Even as a spoof, which is how it reads, this lurid work is less than entertaining.

A Southern gothic with a pro-environment veneer. 

In the dead of night, in the waters off Key West, a pirate radio broadcaster rants, encouraging callers to “Show me your rage.” Cut to a house in town, where an early-rising woman fondles her lesbian partner before strapping on a loaded Glock. Cut to a corpse in the ocean, tied to a buoy, ears cut off, lips sewn together. Cut to a floating raft, bearing dead men, women and children. No one can accuse Sanchez (King Bongo, 2003, etc.) of being slow out of the gate in his sixth novel. The broadcaster, Noah Sax, is the novel’s flawed hero. The rum-sodden disbarred lawyer styles himself an “eco-shock jock,” railing against the destruction of the environment. The woman is Luz Zamora, a fifth-generation Cuban-American and a Key West detective. The bodies on the raft are Haitian refugees. And the mutilated corpse was a partner in a huge new resort development which will harm the environment. There will be five more murder victims, all of them doing really bad things to Mother Nature. So there’s a serial killer on the loose, and through a microdigital recorder left in the mouth of the second victim, he identifies himself as Bizango, the Haitian voodoo avenger who punishes wrongdoers. This latest incarnation wears a full-body rubber suit painted with skeleton bones; his weapon is a steel spear. The bumbling police department briefly (and ludicrously) eyes the lone Haitian survivor, a terrified teenager, as the killer, before charging Noah (another blooper).

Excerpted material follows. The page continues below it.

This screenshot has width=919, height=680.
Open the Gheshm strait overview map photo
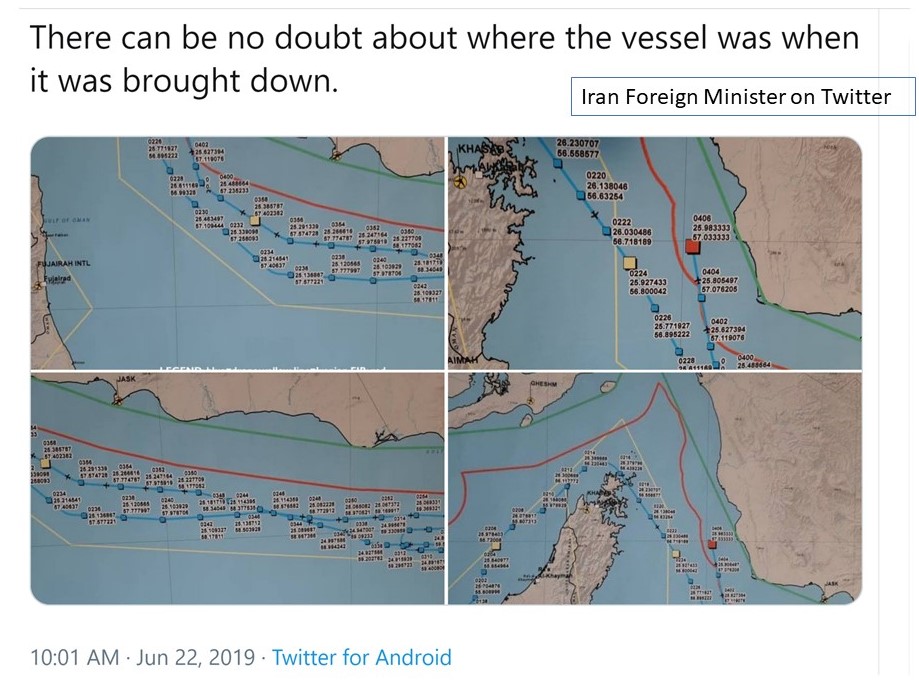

Bizango outdoes himself by killing the captain of a cruise ship in his cabin and then invading the town’s Halloween parade, spearing the last of the resort partners on his float. The environmental theme is the junior partner in a bad marriage, overwhelmed by the blood and guts. When the killer’s identity is finally revealed, it will be the most improbable detail of all.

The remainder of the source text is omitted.